Excerpt provided =
As I promised yesterday, I got to Busboys and Poets to hear the Portland, Oregon based Alan Weider (not really sure what his background is beyond that) speak on his new book, Ruth First and Joe Slovo in the War Against Apartheid.  First and Slovo were prominent Jewish white South African communists (First was born in Johannesburg, Slovo immigrated from Lithuania as a youth).  Weider’s remarks wandered widely, so I won’t recount the event in too much detail, but he did make a bombshell allegation that may be worth reading on for.

Weider began his remarks by noting that Slovo and First had very different personalities, he originally wanted to title the book ‘Partners with Separate Paths’ but this was rejected by his publishers.  He noted that he conducted over 130 interviews with more than 70 people in the course of writing the book.  The couple had three children who currently live in the UK that he spoke to, although they did not contribute to the book in any way.

Joe Slovo was a head of the Communist Party of South Africa, commander of the armed wing of the ANC, Umkhonto we Sizwe, and was briefly a minister in the post-Apartheid government until his death from cancer.

Data drawn from a collection
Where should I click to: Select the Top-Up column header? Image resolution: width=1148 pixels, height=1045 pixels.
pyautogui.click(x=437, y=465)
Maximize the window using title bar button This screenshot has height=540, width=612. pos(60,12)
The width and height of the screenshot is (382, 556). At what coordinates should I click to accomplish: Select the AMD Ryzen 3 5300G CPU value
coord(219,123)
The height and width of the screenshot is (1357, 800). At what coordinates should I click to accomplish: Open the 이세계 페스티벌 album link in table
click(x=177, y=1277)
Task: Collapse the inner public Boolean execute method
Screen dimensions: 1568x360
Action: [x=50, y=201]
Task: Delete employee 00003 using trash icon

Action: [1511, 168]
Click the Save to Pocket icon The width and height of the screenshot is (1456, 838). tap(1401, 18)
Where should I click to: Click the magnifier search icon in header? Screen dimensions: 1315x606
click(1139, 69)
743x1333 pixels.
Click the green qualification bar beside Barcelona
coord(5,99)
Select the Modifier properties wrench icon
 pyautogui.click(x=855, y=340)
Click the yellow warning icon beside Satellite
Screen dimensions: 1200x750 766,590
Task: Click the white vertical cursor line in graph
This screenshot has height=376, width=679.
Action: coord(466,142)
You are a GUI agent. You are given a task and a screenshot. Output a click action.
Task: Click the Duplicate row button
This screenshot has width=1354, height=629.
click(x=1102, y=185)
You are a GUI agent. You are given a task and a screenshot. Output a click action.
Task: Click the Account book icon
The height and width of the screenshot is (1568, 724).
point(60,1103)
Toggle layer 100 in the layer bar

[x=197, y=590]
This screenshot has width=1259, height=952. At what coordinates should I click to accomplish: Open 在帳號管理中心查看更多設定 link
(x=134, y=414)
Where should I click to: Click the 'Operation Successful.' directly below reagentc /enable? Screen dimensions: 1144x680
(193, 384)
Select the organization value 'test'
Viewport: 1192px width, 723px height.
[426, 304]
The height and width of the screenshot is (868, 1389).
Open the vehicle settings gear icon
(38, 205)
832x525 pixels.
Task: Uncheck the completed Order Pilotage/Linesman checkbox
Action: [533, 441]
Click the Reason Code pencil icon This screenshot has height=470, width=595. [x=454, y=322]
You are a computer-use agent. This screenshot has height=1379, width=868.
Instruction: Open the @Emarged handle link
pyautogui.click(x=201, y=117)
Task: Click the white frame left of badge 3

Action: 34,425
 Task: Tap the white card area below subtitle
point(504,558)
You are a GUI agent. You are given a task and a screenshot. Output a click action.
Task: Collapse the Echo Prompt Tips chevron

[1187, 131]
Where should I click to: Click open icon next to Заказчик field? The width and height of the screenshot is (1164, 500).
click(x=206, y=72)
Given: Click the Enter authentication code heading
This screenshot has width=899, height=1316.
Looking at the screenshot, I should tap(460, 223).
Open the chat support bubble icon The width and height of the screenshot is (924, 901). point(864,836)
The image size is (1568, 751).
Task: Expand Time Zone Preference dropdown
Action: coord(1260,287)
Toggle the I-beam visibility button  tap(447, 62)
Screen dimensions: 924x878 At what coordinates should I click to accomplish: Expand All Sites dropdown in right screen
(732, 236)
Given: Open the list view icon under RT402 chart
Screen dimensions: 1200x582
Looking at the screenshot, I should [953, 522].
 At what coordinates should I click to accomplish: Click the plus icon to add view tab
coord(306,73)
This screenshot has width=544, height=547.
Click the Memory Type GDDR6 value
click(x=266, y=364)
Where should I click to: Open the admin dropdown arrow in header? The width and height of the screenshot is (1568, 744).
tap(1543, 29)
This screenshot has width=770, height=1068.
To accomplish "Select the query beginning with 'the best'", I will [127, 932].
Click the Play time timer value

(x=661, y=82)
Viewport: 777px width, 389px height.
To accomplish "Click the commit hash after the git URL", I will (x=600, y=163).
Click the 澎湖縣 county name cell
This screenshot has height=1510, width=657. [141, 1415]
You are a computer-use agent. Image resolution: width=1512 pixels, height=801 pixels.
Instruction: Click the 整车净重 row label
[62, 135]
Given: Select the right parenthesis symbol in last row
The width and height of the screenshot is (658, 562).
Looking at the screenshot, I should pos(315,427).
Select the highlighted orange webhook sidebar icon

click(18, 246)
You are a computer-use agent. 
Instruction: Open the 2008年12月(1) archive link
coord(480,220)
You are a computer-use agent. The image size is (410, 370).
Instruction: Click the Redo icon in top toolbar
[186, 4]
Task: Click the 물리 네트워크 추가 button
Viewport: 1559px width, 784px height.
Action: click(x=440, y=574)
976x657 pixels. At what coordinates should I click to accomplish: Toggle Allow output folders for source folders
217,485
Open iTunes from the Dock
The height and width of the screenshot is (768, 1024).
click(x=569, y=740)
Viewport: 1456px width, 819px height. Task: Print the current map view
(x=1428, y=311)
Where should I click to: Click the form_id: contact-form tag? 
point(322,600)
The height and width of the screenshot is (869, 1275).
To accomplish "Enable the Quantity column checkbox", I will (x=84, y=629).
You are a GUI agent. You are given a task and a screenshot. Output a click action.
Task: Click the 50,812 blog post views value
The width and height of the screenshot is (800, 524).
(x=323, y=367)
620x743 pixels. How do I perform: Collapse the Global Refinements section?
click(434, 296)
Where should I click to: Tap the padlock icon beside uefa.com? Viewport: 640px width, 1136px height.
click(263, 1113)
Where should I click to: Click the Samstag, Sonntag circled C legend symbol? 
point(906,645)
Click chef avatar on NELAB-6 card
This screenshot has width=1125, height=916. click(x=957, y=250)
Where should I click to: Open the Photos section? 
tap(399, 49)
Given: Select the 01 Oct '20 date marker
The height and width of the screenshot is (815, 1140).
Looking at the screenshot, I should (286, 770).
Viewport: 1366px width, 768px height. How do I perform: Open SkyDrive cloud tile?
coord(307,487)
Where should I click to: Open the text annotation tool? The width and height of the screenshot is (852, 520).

Requirement 1 = Return the part of the account of Alan Weider's book talk starting with "Joe Slovo was" and going on through "death from cancer.".
Requirement 2 = Carry the account of Alan Weider's book talk forward from its last sentence.
The material above stands apart from the account of Alan Weider's book talk.

Result 1 =
Joe Slovo was a head of the Communist Party of South Africa, commander of the armed wing of the ANC, Umkhonto we Sizwe, and was briefly a minister in the post-Apartheid government until his death from cancer.

Result 2 =
Ruth First was a journalist and academic, who was killed by a letter bomb in her offices at Eduardo Mondlane University, where she was heading its African Studies Department.

Weider noted that Slovo had quite the sense of humor and added that one could read some of his Russian and Jewish jokes in the book.  It wasn’t articulated, but I got the sense that Weider wrote the book, at least in part, to highlight the extent to which the ANC has strayed from the vision that it had at one time for majority ruled South Africa (think Marikana Massacre).  He frequently referenced the strained relationship of Slovo and South Africa’s second president, Thabo Mbeki, who Weider believes had secret negotiations with the World Bank before the ANC assumed power.

As for the interesting anecdote I mentioned above – Weider obliquely noted that the CIA was responsible for the capture of Nelson Mandela when he was in hiding in 1962.